After UN vote, US Jewish group urges congressional review of foreign policy
American Jewish Congress says Obama administration must answer ‘serious questions’ for enabling adoption of anti-settlement resolution
Tamar Pileggi is a breaking news editor at The Times of Israel.
Days after the United States enabled the adoption of the first UN Security Council resolution to condemn Israel’s settlement policy in over 30 years, an American Jewish advocacy group has called for a congressional review of what it called a “seismic shift” in US foreign policy.
In a Wednesday statement, the American Jewish Congress (not to be confused with the American Jewish Committee) said the Obama administration needed to answer “serious questions” following its abstention from the UN Security Council vote on Resolution 2334, which demands Israel end all settlement construction and expansion in the West Bank and East Jerusalem.
“The US refusing to veto a one-sided, anti-Israel biased resolution… puts Israel in international legal jeopardy and takes the position that the Jewish holy sites in Jerusalem, including the Western Wall, are no longer a part of Israel,” the group said.

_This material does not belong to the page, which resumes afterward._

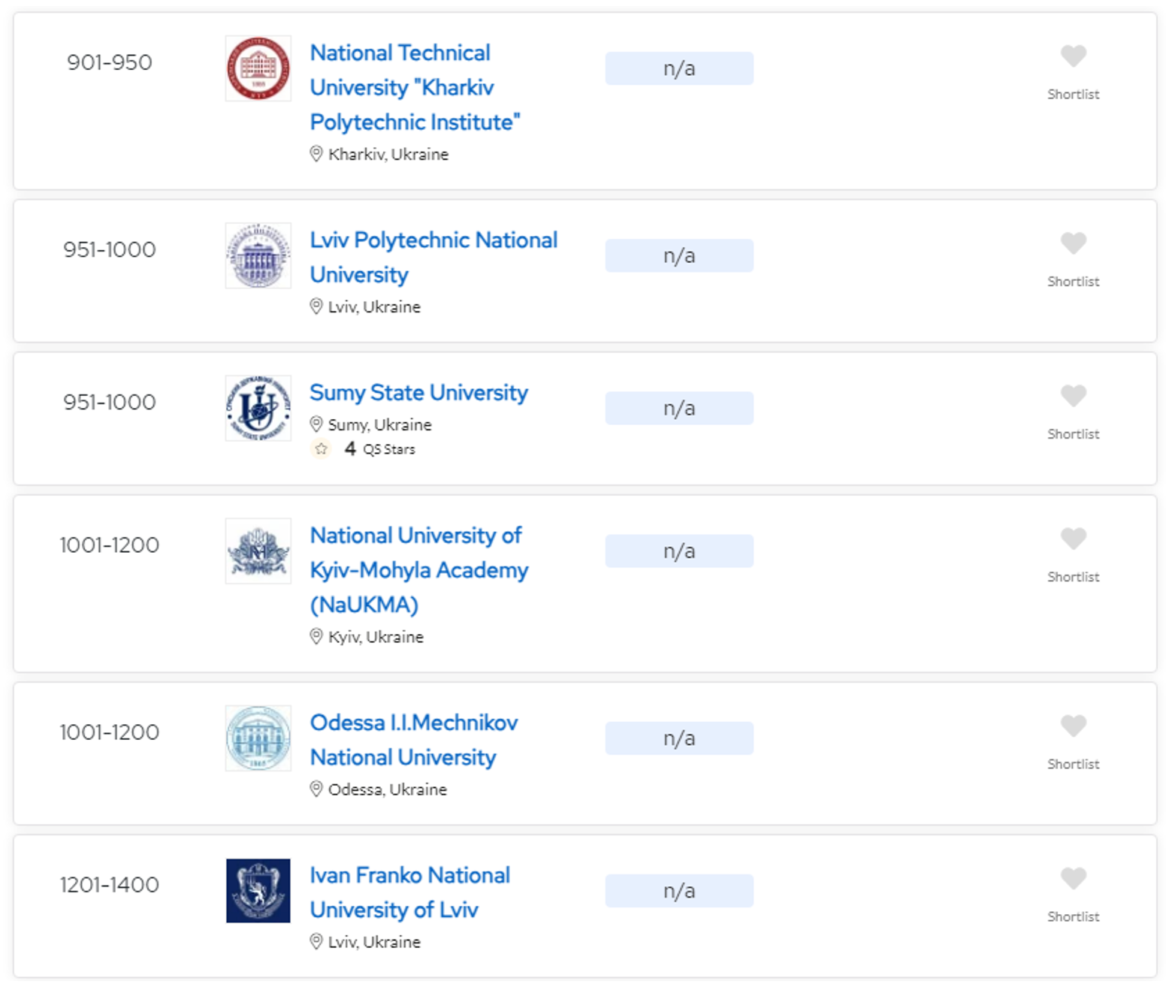Click the QS Stars rating star icon

(x=322, y=449)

“We urge the US Congress to investigate the actions taken by the Obama administration leading up to the vote,” the group said. “Such a seismic shift in America foreign policy in the transition period must be fully reviewed and accounted for.”

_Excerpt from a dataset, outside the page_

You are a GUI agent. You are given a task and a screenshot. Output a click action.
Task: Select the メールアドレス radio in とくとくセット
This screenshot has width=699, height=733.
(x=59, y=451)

The statement further expressed concern over reports of “additional harmful resolutions at the UNSC.”
UN Security Council Resolution 2334, passed Friday, demands that Israel “immediately and completely cease all settlement activities in the occupied Palestinian territory, including East Jerusalem.” It passed 14-0, with the United States abstaining.
By declining to use its veto, the United States enabled the adoption of the first UN resolution since 1979 to condemn Israel over its settlement policy.
The resolution infuriated Prime Minister Benjamin Netanyahu, who lashed out at US President Barack Obama, accusing him and his administration of colluding with the Palestinians, and vowed not to abide by it.
Israel in response summoned ambassadors and deputy ambassadors of countries that voted for the “shameful” resolution, while Netanyahu met personally with US Ambassador Dan Shapiro.
On Tuesday, the Foreign Ministry said it was “temporarily reducing” visits and work with embassies of nations that voted for it.
As Israel reacted with fury, US Secretary of State John Kerry was preparing to offer a “comprehensive vision” of how to revive the stalled Israeli-Palestinian peace process in a speech due to be delivered on Wednesday.
“We haven’t given up on this and we don’t think the Israelis and Palestinians should do either,” State Department spokesman Mark Toner told reporters a day earlier.
According to a Wednesday report on Army Radio, the Jerusalem municipality called off a discussion set for later that day regarding the issuing of permits for hundreds of new homes in East Jerusalem.
The measure was pulled from the Jerusalem Planning and Building Committee’s agenda at the request of Prime Minister Benjamin Netanyahu, the report said.
Israeli settlements are built on land the Palestinians view as part of their future state and seen as illegal under international law.
Some 430,000 Israeli settlers live in the West Bank and 200,000 Israelis live in East Jerusalem, which Palestinians envision the capital of their future state.
US President-elect Donald Trump, who takes office on January 20, has signaled far more favorable policy toward Israel and had called for the United States to veto the resolution.
Times of Israel staff contributed to this report.